Sista pun mendekati ayahnya lalu ia memegangi salah satu tangan ayahnya dengan lembut dan baik. Dia duduk di samping ayahnya dengan kedua kaki bertekuk lutut dan menunjukkan ekspresi sedih.
Melihat hal itu, Juli yang memiliki sikap baik dan empati yang tinggi ia pun langsung bergegas menuju ke kakaknya dan membantu kakaknya berdiri. setelah Sista berdiri di hadapannya, Juli memegang kedua lengan Sista dengan lembut dan penuh kasih sayang sebagai seorang saudara.
"Tidak papa kok Kak, kita bagi lagi!. Aku akan ambil sebagian saja dan sebagainya bisa buat Ibu, Kak Verdi dan Kak Sista!."
Mendengar hal itu, Verdi dan ibunya terlihat langsung bangun dari duduknya dan melihat Juli dengan baik. Mereka langsung mendekati Juli dan memeluk Juli dengan erat dan sangat menyayangi Juli.
"Makasih ya Dek, kamu memang adik yang paling baik," ucap Verdi dengan berbisik di dekat telinga Juli dan ia memeluk erat Juli. Juli yang merasa kasih sayang kakaknya tulus dengan dirinya akhirnya membalas senyuman kecil.
Merasa kalau istri dan kakak kakaknya tidak tulus menyayangi Juli, Ayah Juli pun memilih untuk membakar surat warisan itu agar ketika orang itu berhasil menguasai harta Juli.
"Apa yang ingin kalian bagia jika surat warisan nya saja sudah hangus terbakar?" tanya Ayah Juli dengan berdiri menjauh dari keluarga nya.
Mendengar ucapan itu, Verdi , Sista dan Ibu Juli pun langsung melepaskan pelukannya. Setelah itu, ia melihat ke arah Ayah Juli yang berjalan menjauhi mereka dengan membawa surat itu dan sebuah korek api.

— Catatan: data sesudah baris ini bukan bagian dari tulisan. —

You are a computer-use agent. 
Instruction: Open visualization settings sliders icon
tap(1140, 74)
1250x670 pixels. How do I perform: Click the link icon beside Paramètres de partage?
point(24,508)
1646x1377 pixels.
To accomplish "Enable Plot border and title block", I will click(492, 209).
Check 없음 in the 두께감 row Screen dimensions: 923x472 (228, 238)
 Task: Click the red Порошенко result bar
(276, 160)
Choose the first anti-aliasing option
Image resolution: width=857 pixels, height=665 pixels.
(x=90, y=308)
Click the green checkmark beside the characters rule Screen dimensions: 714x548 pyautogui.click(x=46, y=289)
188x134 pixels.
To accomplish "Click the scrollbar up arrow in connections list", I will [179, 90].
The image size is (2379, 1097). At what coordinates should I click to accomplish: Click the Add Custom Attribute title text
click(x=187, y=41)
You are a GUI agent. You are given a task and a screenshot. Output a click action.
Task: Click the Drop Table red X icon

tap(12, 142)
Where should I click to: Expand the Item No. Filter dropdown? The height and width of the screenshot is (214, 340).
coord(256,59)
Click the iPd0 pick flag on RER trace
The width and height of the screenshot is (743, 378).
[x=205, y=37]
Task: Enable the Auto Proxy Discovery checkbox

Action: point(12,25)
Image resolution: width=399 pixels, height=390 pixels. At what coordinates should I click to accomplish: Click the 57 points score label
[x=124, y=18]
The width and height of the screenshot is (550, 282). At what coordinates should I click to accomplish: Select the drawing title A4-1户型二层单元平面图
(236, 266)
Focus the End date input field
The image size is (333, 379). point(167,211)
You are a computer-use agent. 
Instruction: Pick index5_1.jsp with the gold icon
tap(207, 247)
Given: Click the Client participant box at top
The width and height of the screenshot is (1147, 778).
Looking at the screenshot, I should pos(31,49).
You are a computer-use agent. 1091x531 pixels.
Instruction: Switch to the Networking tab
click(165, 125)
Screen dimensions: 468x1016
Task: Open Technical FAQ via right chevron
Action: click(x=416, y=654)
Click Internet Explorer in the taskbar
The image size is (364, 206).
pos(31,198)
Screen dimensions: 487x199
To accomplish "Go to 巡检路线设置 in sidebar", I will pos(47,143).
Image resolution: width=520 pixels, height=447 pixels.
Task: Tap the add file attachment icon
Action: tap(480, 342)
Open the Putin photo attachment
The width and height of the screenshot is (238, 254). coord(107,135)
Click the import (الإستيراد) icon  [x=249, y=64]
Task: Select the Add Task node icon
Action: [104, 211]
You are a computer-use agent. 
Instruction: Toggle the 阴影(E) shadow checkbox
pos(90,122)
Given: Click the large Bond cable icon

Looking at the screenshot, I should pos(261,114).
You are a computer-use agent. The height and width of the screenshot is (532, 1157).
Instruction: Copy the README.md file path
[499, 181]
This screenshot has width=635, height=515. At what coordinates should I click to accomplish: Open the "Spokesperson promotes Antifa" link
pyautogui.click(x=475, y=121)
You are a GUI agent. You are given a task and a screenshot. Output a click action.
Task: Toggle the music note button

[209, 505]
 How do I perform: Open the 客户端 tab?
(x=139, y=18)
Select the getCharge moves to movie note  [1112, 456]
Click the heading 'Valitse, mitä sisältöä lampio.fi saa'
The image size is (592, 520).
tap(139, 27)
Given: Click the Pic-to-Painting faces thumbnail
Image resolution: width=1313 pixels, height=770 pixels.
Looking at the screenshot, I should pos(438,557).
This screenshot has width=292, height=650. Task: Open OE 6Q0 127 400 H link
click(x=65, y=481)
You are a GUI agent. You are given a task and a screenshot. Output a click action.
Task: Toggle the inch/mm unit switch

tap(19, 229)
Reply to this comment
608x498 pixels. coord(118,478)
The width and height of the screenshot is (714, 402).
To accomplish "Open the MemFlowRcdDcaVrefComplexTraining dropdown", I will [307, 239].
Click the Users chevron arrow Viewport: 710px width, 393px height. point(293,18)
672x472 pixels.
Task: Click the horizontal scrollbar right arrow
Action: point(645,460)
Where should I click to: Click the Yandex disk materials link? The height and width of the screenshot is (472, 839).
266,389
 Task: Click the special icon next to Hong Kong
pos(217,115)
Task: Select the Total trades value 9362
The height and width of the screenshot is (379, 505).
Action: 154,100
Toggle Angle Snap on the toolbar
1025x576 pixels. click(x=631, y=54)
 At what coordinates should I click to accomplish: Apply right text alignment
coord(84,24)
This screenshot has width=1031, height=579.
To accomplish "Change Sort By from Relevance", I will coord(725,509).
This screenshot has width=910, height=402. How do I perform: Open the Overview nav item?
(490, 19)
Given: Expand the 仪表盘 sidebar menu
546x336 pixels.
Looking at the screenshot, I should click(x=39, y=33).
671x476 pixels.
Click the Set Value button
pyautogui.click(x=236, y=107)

"Apa yang ingin Papa lakukan?" tanya Verdi dengan ketakutan karena melihat surat warisan dan korek di kedua tangan ayahnya.
"Ayah akan bakar surat ini!. Kalau Juli tidak mendapatkan satu triliun itu, maka kalian semua tidak akan mendapatkan apapun," jawab Ayah Juli dengan tegas lalu ia membakar surat itu. Melihat hal itu, semua orang teriak dan berlari menghampiri surat itu untuk mereka padamkan namun karena surat itu hanya sebuah kertas dalam beberapa detik pun surat itu terbakar habis. Ketiga orang itu terlihat sangat kecewa dengan Ayah Juli kecuali Juli, yang terlihat tidak peduli dengan semua harta itu.
Ia terlihat hanya peduli dengan ayahnya yang sudah dapat berjalan. Ia langsung menghampiri ayahnya dengan air mata haru karena kesembuhan ayahnya.
"Ini Ayah kan? Ayah bisa bangun, " ucap Juli dengan air mata yang terlihat terus menetes membasahi pipinya.
Juli pun langsung memeluk ayahnya dengan sangat bahagia karena ayahnya sudah bisa bangun dan tidak sakit lagi. Juli terlihat sangat bahagia namun hal itu berbanding terbalik dengan keluarganya yang lainnya terlihat Verdi sangat murka dengan Ayah Juli, begitu pula Sista dan Ibu kandungnya. Tatapan Verdi seakan di penuhi oleh api kemarahan, ia mengepalkan tangannya. Ketika ia sudah tidak dapat menahan amarahnya ia pun langsung bangun dari sedihnya dan menghampiri Ayah Juli.
Saat Verdi sudah berada di dekat ayahnya, ia menatap wajah ayahnya.
"Kenapa ayah melakukan itu?" tanya Vedi dengan serius lalu ia berhenti beberapa saat dan mengerakkan kedua tangannya dan memegangi kedua lengan ayahnya dengan sangat erat.
"Kenapa!!!" bentak Verdi setelah ia melihat kalau surat warisan yang harusnya ia dapatkan menjadi abu.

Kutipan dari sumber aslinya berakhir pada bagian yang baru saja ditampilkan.